Pitfalls of inferior vena cava M-mode
Visual estimation of IVC collapse on B-mode (grey scale image) is generally preferred to M-mode, though in theory, M-mode measurement might be able to give accurate collapsibility index. There are several reasons for this. A major limitation of IVC M-mode is that the vessel moves mediolaterally and craniocaudally during respiration, with collapse occurring off axis from the true vertical. This gives erroneous measurements. Moreover, as we are measuring a 3-dimensional structure in 2 dimensions, it is possible that the ultrasound beam is slicing the vessel at its periphery leading to false measurement, = cylinder effect [see figure]. This typically happens when we are trying to hit the M-mode button on the machine and the probe position changes accidentally.

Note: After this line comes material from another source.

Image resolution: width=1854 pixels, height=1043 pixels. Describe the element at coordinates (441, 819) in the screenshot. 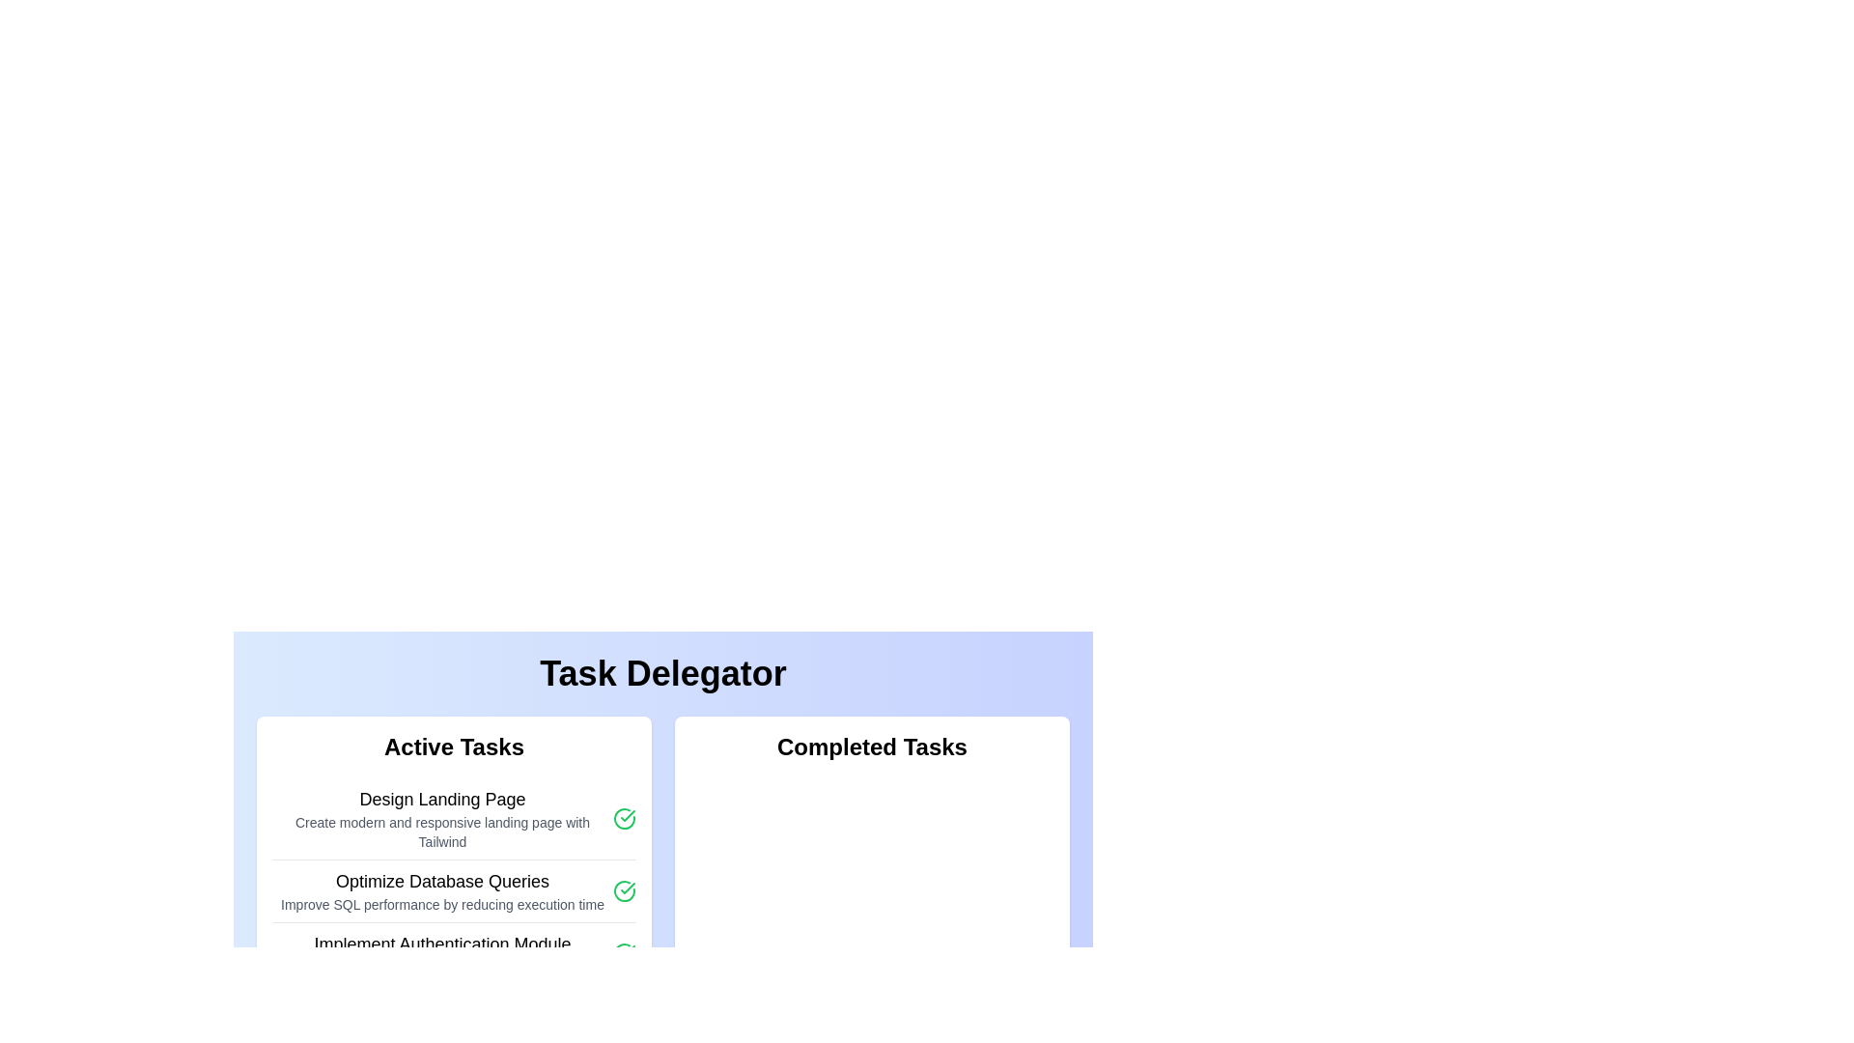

Below image demonstrates how the position of M-mode cursor can change with inspiration (= we are not measuring collapse at the same point). In this case, we tend to assume that IVC is collapsing lot more than it actually is.
Here is a nice example of cylinder effect as seen on B-mode. Images obtained from the same patient by 2 different providers a few minutes apart.
Here is another example illustrating that the IVC collapse does not necessarily occur in the plane of M-mode cursor (anteroposteriorly). Long axis image shows a big, minimally collapsing IVC (collapse should NOT be assessed close to IVC-RA junction, where there is pseudo-collapse due to diaphragmatic pull) while the transverse image shows side-to-side variation in diameter.